Words of Wisdom
"No good deed goes unpunished."
I used to keep that blue-collar quote on a three-by-five card in my cubicle in the Cincinnati Enquirer newsroom, next to my "Reagan on Rushmore" button and a Gary Larson cartoon of a dog wearing "cement overshoes" being dropped off a bridge by two mobsters who said, "He bit the hand that feeds him."
"No good deed goes unpunished" seemed to describe an unusual number of management decisions.
For example: I would choose a letter from a stack of hundreds to publish in Letters to the Editor. We would shorten it to fit our guidelines and clean up bad spellings and fractured grammar. Then the next day I would get a call: "You took out my favorite part!" I finally started warning readers that we had an uncanny talent to find their favorite paragraph in a letter to the editor... and remove it.
Another example was on one of the Enquirer's anniversaries, when we announced that we would make the daily paper smaller -- as a "birthday present" to our loyal subscribers.
This is how my boss probably felt.
One year when we ran our annual August stories about heatwave suffering and deaths in the poorest neighborhoods, I bought a couple of air-conditioners and enlisted the help of some local ex-cons at a halfway house to deliver and install them (Thank you, Mike Howard) for two families in sweltering subsidized housing. The air-conditioners cost about $300. The cost of the dog that bit me: Ouch! The look on that elderly couple's faces as they stood in front of the cool blast of air in a room that felt like 106 degrees: Priceless.
When I wrote a column about it, I was warned by the editor in chief: Never, ever do anything like that again.
It didn't stick.
Words of stupidity
OK, so I watch way too much TV. And I have noticed that the so-called pundits are like the meteorologists: they never get fired no matter how many times they are spectacularly wrong.
They also seem to work from a the same dictionary of Buzzwords for Any Occasion, which is thinner than Bill O'Reilly's Book of Conversational Manners. (I think it's called "Killing Courtesy.")
This is how my boss probably felt.
So I dare you to try the Fox News/CNN Challenge: Turn on any shout show and try to listen for five minutes without hearing:
"At the end of the day..." This tired, geriatric phrase is older than George Will's quill pen that he lifted during the signing of the Declaration of Independence. It's pure filler, a phrase of foam packing peanuts from the Smithsonian Museum of Government Weasel Words. What's wrong with, "In summary," or the most welcome word at every public speaking occasion: "Finally..." Better yet, if that's all you have to say, just stop talking before you say something even more hackneyed and stupid such as "that being said."

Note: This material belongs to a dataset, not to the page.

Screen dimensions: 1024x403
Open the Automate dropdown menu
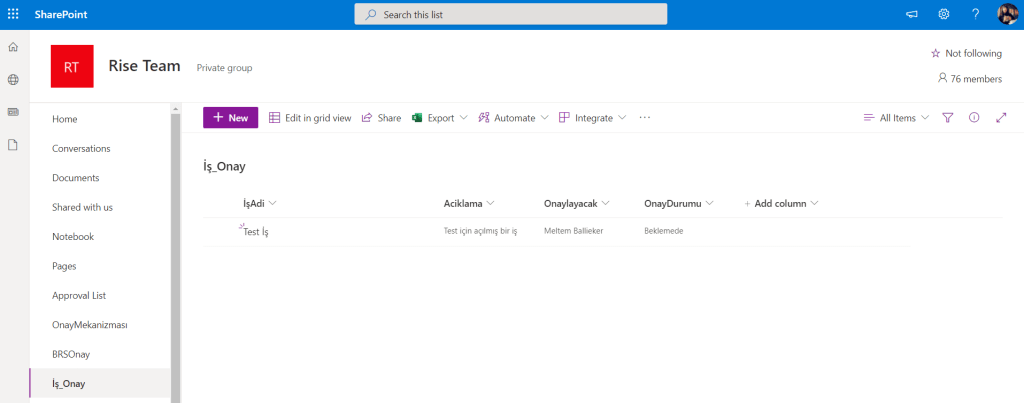point(514,118)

"Look..." When someone starts a sentence with "Look..." I immediately "look" for another channel.
"Optics." This one is the 100-proof, distilled spirit of the Washington culture. "Optics." What they mean by "bad optics" is that it looks bad. Never mind the truth or the facts. Everything is appearance. It could be wrong or right, but what matters is the "optics." When so-called journalists use words like "optics," that's a warning sign that they have been hopelessly brain damaged by too many rides on the D.C. spin machine. Please. To paraphrase the redneck test: If you say "bad optics" to describe a felony stupid Washington scandal, you just might be a punditiot, way past your sell date.
... And the Ron Burgundy-Ted Baxter Award for Broadcast Balderdash goers to:
"Double down." If Washington is Hollywood for homely people, TV news is apparently Las Vegas for losers. During the past year the pundits have lost every bet they've made, but they still "double down" like five-martini drunks blowing the college fund at Caesar's Palace. No news analysis or discussion is complete without at least one mention that someone has "doubled down," which in ordinary English means "said something twice that I disagree with," or, "refused to be bullied by media attacks."
One of these nights I will hit the five-fecta and Chris Mathews or Charles Krauthammer will say: "Look, at the end of the day, having said that, they will double down on bad optics." Which, come to think of it, is a pretty good description of the Washington media.